Full boil in Afghanistan today. Helicopters down. Fourteen Americans dead. Anti-American protest in the streets of Kabul.
The Taliban crowing. But what is the Taliban? Is it a patched-together crew of outback opportunists that might be bought off, brought in, worked with to defuse Afghanistan and let the U.S. and NATO ramp down?
Is it a stone-cold ally of Al Qaeda committed to global war with the United States that must defeated?
Is it something else? The answer is central to America’s decision on troop levels for Afghanistan.
This hour, On Point: We’re looking again at the Taliban.
You can join the conversation. Tell us what you think — here on this page, on Twitter, and on Facebook.Guests:

Joining us from Washington is Peter Bergen, longtime journalist and senior fellow at the New America Foundation, where he co-directs the Counterterrorism Strategy Initiative. He's author of “The Osama Bin Laden I Know: An Oral History of al Qaeda’s Leader," and editor of the Af-Pak Channel, at ForeignPolicy.com.  Read Peter's piece on the Taliban-al-Qaeda merger in The New Republic.

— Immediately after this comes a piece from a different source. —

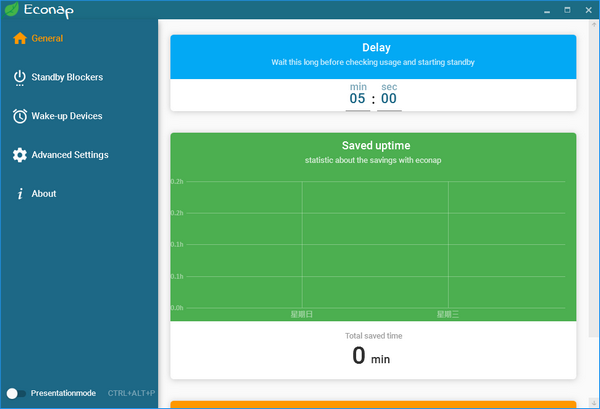Click the Standby Blockers power icon

[x=19, y=77]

Michael Semple, regional specialist on Afghanistan and Pakistan, and currently a fellow at the Carr Center for Human Rights Policy at Harvard. He's worked in the Af-Pak region for more than 20 years, most recently as the deputy head of the EU Mission to Afghanistan.  His new book is “Reconciliation in Afghanistan.”  Read Michael's piece on "Flipping the Taliban" in Foreign Affairs.

Read journalist David Rohde's account of being held hostage by the Taliban for 7 months,  in the New York Times.

This program aired on October 26, 2009.